#### THE TASK
Write out nothing except the lines running from the one containing "ACI (998, 1747)" to the last line of the data, exactly as they stand.

#### RECORDED INFORMATION
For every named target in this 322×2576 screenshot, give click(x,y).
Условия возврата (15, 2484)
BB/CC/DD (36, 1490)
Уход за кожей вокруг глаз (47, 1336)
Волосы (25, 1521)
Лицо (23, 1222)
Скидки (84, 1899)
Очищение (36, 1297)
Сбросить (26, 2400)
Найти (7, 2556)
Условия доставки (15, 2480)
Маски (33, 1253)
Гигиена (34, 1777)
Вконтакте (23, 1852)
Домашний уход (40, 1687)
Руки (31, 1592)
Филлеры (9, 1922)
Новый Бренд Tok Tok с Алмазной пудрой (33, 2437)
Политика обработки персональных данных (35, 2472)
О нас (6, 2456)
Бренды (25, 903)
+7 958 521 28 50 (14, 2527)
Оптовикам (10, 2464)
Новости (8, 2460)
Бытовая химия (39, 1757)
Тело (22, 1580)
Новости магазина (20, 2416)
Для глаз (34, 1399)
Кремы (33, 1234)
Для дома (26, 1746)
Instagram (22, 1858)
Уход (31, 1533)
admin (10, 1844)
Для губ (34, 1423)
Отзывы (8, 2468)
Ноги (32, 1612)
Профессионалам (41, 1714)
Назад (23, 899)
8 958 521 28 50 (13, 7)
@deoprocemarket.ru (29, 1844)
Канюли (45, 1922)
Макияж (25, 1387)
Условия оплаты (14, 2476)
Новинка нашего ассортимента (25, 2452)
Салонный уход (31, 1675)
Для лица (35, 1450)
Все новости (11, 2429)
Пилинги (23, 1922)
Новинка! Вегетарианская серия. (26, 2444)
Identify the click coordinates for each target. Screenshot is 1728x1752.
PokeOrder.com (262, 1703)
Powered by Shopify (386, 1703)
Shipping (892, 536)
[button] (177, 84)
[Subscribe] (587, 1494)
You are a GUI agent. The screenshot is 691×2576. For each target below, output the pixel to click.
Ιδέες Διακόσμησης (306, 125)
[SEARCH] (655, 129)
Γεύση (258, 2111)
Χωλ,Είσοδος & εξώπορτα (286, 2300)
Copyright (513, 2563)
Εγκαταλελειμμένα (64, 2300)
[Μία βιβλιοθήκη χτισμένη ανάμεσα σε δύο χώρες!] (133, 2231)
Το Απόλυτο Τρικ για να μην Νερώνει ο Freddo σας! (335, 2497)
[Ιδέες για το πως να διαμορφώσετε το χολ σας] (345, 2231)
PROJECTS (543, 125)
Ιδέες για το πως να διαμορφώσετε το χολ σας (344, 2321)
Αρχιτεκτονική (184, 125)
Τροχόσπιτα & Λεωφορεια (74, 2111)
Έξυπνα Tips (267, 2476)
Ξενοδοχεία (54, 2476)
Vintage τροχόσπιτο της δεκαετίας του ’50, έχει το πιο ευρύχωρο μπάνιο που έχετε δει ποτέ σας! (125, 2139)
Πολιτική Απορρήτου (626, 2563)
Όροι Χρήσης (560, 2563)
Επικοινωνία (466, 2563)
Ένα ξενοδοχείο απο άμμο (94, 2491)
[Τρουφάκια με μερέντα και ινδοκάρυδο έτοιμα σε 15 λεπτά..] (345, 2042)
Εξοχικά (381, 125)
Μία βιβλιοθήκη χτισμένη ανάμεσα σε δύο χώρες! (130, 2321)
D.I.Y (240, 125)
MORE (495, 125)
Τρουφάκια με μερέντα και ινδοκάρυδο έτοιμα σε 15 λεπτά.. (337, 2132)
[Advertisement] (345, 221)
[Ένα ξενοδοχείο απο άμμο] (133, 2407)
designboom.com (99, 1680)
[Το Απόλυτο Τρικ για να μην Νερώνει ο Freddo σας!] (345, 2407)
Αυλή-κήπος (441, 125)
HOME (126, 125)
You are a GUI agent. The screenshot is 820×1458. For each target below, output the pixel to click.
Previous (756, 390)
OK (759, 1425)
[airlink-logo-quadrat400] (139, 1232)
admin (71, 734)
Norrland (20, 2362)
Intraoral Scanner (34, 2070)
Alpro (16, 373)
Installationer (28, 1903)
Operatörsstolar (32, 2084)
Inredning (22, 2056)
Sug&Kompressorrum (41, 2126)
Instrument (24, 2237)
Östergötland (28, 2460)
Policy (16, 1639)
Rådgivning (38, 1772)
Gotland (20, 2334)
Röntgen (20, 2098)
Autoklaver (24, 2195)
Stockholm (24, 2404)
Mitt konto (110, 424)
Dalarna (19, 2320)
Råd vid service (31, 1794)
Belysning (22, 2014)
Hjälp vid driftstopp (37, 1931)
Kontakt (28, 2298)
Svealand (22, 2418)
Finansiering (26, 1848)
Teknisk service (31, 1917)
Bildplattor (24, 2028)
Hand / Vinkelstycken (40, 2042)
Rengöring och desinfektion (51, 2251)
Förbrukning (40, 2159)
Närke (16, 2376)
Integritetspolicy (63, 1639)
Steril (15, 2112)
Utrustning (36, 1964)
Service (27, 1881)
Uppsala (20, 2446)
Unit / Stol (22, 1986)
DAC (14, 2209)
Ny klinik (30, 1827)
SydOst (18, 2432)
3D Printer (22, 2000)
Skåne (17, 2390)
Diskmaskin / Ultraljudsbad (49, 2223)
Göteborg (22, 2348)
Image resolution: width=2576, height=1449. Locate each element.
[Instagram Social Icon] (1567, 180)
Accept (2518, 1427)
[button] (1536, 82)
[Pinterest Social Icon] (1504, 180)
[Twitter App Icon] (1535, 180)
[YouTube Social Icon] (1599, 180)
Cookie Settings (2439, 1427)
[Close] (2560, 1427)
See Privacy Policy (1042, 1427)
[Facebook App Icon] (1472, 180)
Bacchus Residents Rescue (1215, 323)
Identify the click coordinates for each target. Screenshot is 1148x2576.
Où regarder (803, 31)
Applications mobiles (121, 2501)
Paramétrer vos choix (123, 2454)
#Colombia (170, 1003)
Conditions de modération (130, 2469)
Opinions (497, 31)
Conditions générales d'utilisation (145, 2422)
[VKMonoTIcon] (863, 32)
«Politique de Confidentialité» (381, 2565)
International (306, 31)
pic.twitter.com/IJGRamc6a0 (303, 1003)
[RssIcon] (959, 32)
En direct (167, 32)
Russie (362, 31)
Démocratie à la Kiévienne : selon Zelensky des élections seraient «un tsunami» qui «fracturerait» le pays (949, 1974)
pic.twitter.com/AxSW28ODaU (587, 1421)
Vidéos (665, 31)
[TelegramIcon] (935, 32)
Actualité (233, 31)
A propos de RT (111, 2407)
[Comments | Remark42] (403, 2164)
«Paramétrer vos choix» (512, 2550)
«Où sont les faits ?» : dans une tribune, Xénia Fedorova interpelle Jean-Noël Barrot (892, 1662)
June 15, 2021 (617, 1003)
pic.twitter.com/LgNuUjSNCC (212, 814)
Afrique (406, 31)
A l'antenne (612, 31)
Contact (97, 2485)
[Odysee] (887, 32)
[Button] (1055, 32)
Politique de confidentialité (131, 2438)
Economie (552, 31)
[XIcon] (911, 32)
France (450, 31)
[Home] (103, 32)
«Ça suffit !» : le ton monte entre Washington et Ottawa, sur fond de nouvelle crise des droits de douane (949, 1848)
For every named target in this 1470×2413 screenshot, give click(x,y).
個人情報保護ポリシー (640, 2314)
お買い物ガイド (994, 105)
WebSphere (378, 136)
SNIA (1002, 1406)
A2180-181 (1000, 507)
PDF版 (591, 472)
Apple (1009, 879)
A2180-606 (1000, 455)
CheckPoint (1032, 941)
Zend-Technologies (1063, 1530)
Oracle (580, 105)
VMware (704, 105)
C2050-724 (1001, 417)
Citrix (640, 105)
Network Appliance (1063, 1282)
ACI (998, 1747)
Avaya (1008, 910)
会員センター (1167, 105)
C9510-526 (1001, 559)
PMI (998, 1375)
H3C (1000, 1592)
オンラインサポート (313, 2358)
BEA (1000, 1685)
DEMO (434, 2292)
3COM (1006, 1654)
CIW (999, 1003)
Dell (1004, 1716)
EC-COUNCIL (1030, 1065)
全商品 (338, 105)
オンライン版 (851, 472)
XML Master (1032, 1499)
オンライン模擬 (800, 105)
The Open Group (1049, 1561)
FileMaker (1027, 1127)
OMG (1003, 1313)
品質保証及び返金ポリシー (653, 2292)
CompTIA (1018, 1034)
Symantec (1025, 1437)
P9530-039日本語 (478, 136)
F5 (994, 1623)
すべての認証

#### ANSWER FOR THIS EXERCISE
ACI (998, 1747)
Avaya (1008, 910)
会員センター (1167, 105)
C9510-526 (1001, 559)
PMI (998, 1375)
H3C (1000, 1592)
オンラインサポート (313, 2358)
BEA (1000, 1685)
DEMO (434, 2292)
3COM (1006, 1654)
CIW (999, 1003)
Dell (1004, 1716)
EC-COUNCIL (1030, 1065)
全商品 (338, 105)
オンライン版 (851, 472)
XML Master (1032, 1499)
オンライン模擬 (800, 105)
The Open Group (1049, 1561)
FileMaker (1027, 1127)
OMG (1003, 1313)
品質保証及び返金ポリシー (653, 2292)
CompTIA (1018, 1034)
Symantec (1025, 1437)
P9530-039日本語 (478, 136)
F5 (994, 1623)
すべての認証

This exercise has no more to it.